The pilots will receive a pay increase amounting to an 11.4 per cent rise for the period between May 2012, when the last collective contract expired, until June 2022, plus a one-off payment equivalent to 1.8 times the monthly salary.
Lufthansa pilots are well paid by industry standards. A pilot at Lufthansa earns on average 180,000 euros a year before tax, though a captain on the highest pay level can earn as much as 22,000 euros a month before tax.
The new deal promises to remove the risk of any pilot strikes over pay until 2022 and the union said it would result in an average 15 per cent reduction in the airline's pilot costs.
Air France KLM is also trying to bring down pilot costs at its French airline, with a scheme dubbed Boost also aiming to reduce those costs by 15 percent, but only for a small part of its fleet.
Lufthansa's share price, already up 16 per cent this year, rose a further 1.6 per cent to 14.38 euros.
The deal means Lufthansa will follow rival IAG, which owns British Airways, Iberia and Aer Lingus, in making progress in bringing costs down at its main brand.

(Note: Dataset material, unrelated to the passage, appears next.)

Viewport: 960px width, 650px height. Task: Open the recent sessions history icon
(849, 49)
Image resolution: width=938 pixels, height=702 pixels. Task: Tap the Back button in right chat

The company is due to provide more details and give a profit forecast for 2017 when it reports annual results on Thursday.
It said on Wednesday the agreement on pensions and early retirement payments would boost its profit in 2017 and reduce pension liabilities by an amount in the high hundreds of millions of euros.
Independent aviation consultant John Strickland said it looked as though significant progress had been made, although more details were needed.
"Lufthansa's pilots will still be amongst the most highly remunerated, but given the developing global pilot shortage this deal may turn out to be a valuable protection for the airline against this problem," he told Reuters.
Before the announcement on Wednesday analysts had been predicting the company's earnings before interest and tax would fall this year to around 1.38 billion euros from an estimated 1.75 billion in 2016.
Lufthansa said at least 325 of its planes will be flown by pilots under the new German collective agreement.
Management had previously raised the prospect of shifting 40 new planes to crew from other parts of the group or even setting up a new subsidiary to keep costs down.
"This agreement on a wide-ranging solution offers a major chance to settle the pay conflict that has been going on for years," a spokesman for the Vereinigung Cockpit union said in a statement.
The pilots agreed to join other key Lufthansa staff in moving to a defined contribution pension scheme and to gradually increase the age at which pilots can take early retirement to 60 years from 55 previously.